A report by The Information (via Tom’s Hardware) states that NVIDIA had finalized the design and specs of its RTX 50 Super refresh, but the RAM-pocalypse threw a wrench into the works, forcing the company to “deprioritize RTX 50 Super production.” In other words, it’s exactly what I said a few paragraphs ago: selling enterprise GPU racks to AI companies is far more lucrative than selling comparatively cheaper GPUs to gamers, especially now that memory prices have been skyrocketing.

Before putting the RTX 50 series on ice, NVIDIA had already slashed its gaming GPU supply by about a fifth and started prioritizing models with less VRAM, like the 8GB versions of the RTX 5060 and RTX 5060 Ti, so this news isn’t that surprising.

So when can we expect RTX 60 GPUs?

Late 2028-ish?

A GPU with a pile of money around it. Credit: Lucas Gouveia / How-To Geek

The good news is that the RTX 60 series is definitely in the pipeline, and we will see it sooner or later. The bad news is that its release date is up in the air, and it’s best not to even think about pricing. The word on the street around CES 2026 was that NVIDIA would release the RTX 60 series in mid-2027, give or take a few months. But as of this writing, it’s increasingly likely we won’t see RTX 60 GPUs until 2028.

If you’ve been following the discussion around memory shortages, this won’t be surprising. In late 2025, the prognosis was that we wouldn’t see the end of the RAM-pocalypse until 2027, maybe 2028. But a recent statement by SK Hynix chairman (the company is one of the world’s three largest memory manufacturers) warns that the global memory shortage may last well into 2030.

If that turns out to be true, and if the global AI data center boom doesn’t slow down in the next few years, I wouldn’t be surprised if NVIDIA delays the RTX 60 GPUs as long as possible. There’s a good chance we won’t see them until the second half of 2028, and I wouldn’t be surprised if they miss that window as well if memory supply doesn’t recover by then. Data center GPUs are simply too profitable for NVIDIA to reserve a meaningful portion of memory for gaming graphics cards as long as shortages persist.


At least current-gen gaming GPUs are still a great option for any PC gamer

If there is a silver lining here, it is that current-gen gaming GPUs (NVIDIA RTX 50 and AMD Radeon RX 90) are still more than powerful enough for any current AAA title. Considering that Sony is reportedly delaying the PlayStation 6 and that global PC shipments are projected to see a sharp, double-digit decline in 2026, game developers have little incentive to push requirements beyond what current hardware can handle.

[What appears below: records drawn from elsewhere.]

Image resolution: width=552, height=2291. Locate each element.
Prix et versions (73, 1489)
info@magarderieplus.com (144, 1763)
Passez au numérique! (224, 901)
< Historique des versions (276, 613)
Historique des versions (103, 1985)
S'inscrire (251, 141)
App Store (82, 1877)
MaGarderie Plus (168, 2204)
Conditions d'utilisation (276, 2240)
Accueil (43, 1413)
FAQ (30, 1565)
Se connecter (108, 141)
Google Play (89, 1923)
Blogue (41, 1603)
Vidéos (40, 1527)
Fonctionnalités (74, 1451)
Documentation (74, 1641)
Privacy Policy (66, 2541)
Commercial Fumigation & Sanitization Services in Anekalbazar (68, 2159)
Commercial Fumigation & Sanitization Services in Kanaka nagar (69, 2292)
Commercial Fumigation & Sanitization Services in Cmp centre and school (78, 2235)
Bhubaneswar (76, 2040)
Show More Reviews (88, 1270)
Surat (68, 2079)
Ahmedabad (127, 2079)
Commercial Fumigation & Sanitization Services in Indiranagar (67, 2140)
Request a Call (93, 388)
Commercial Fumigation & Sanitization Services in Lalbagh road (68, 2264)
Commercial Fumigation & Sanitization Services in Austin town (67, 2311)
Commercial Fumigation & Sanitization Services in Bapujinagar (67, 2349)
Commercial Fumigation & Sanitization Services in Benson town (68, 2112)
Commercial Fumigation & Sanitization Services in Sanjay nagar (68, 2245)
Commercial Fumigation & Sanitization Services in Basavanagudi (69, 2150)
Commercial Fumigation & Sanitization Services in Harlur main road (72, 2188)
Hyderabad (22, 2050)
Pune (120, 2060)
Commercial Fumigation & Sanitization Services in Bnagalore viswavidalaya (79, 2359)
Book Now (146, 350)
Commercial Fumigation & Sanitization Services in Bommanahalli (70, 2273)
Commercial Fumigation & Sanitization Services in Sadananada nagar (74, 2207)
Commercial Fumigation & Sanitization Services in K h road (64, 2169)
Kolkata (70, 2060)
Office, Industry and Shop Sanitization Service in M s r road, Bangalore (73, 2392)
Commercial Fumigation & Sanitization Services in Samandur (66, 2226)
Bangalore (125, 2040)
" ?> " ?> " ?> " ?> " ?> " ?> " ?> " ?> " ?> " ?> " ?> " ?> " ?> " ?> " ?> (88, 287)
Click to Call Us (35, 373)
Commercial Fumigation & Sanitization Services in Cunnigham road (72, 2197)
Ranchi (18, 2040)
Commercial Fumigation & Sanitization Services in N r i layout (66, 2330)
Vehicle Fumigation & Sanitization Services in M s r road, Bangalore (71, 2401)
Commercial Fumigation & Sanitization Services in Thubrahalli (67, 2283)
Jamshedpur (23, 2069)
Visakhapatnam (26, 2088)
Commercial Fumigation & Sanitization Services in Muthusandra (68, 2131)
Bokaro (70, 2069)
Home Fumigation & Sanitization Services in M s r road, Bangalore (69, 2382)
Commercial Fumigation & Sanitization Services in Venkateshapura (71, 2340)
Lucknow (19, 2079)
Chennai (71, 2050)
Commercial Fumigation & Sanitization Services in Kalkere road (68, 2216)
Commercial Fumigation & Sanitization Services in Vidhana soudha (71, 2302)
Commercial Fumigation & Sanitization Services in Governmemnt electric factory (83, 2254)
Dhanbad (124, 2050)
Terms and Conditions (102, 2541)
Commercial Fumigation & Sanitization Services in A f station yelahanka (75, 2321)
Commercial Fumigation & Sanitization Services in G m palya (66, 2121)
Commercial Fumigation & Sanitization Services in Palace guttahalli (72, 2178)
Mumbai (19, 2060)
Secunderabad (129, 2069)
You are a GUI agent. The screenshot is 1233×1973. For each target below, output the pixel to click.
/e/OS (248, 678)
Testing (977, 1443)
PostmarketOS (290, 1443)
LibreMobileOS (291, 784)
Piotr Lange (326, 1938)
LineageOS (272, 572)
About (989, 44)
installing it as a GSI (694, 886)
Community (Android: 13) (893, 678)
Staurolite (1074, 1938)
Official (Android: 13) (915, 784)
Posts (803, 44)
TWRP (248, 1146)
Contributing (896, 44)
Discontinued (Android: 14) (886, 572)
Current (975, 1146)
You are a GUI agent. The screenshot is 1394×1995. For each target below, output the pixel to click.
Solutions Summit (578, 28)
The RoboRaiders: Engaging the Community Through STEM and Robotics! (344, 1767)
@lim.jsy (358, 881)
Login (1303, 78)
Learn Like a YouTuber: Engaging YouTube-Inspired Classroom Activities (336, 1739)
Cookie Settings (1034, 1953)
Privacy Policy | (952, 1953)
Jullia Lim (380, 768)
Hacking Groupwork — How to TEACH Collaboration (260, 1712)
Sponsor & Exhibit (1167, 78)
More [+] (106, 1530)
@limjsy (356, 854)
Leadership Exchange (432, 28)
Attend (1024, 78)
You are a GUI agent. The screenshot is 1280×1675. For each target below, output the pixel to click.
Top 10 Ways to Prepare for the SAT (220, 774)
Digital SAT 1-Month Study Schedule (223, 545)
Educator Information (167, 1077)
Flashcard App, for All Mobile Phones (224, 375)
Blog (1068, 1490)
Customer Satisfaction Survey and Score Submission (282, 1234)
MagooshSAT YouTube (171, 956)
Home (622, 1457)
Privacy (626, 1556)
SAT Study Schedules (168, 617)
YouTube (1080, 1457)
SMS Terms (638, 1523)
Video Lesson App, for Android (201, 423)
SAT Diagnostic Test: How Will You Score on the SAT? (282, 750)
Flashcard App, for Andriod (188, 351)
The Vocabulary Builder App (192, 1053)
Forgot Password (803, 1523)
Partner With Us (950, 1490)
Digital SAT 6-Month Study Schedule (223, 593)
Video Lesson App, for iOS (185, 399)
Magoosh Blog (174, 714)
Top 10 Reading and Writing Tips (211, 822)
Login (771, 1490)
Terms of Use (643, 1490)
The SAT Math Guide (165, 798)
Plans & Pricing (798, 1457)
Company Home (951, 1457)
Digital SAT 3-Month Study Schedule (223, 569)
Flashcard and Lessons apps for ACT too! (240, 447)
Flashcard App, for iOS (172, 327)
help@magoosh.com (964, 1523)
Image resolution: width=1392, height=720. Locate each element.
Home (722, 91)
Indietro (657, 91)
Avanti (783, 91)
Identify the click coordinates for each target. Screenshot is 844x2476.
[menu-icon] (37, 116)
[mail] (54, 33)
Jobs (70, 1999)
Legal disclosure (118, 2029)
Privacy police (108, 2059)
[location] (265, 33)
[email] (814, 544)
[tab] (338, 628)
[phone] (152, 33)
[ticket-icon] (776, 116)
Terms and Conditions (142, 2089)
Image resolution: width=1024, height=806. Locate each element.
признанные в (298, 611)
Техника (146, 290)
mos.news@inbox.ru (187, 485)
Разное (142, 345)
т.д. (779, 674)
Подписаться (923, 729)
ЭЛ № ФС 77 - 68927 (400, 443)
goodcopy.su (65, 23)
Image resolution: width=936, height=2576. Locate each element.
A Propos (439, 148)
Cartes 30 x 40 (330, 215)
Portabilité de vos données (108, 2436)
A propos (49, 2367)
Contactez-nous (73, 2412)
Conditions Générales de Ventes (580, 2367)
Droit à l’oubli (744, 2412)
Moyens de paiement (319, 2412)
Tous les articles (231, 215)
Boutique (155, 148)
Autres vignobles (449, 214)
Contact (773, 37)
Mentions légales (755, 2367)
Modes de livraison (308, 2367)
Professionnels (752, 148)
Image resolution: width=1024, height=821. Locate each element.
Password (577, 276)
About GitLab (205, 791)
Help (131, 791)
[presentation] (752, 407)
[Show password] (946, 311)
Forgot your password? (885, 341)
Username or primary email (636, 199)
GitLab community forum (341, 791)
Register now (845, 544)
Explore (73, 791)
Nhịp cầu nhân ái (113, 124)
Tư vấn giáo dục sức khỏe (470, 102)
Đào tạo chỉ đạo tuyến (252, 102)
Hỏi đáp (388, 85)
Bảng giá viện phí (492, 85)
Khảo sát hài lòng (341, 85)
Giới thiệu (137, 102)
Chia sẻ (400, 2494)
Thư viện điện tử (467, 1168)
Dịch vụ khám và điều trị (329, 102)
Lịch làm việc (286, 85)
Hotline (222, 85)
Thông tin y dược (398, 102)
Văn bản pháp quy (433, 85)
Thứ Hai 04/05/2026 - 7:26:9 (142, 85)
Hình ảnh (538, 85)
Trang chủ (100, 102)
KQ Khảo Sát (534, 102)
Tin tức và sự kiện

DLSS 5, on the other hand, may be the future of gaming, but no one likes it, and it will take a few years (and likely the arrival of the RTX 60 lineup) for it to mature and become usable on anything that’s not a heckin’ RTX 5090.

If you’re open to buying used GPUs, even last-gen gaming graphics cards offer tons of performance and are able to rein in any AAA game you throw at them. While we likely won’t get a new gaming GPU from NVIDIA for at least a few years, at least the ones we’ve got are great today and will continue to chew through any game for the foreseeable future.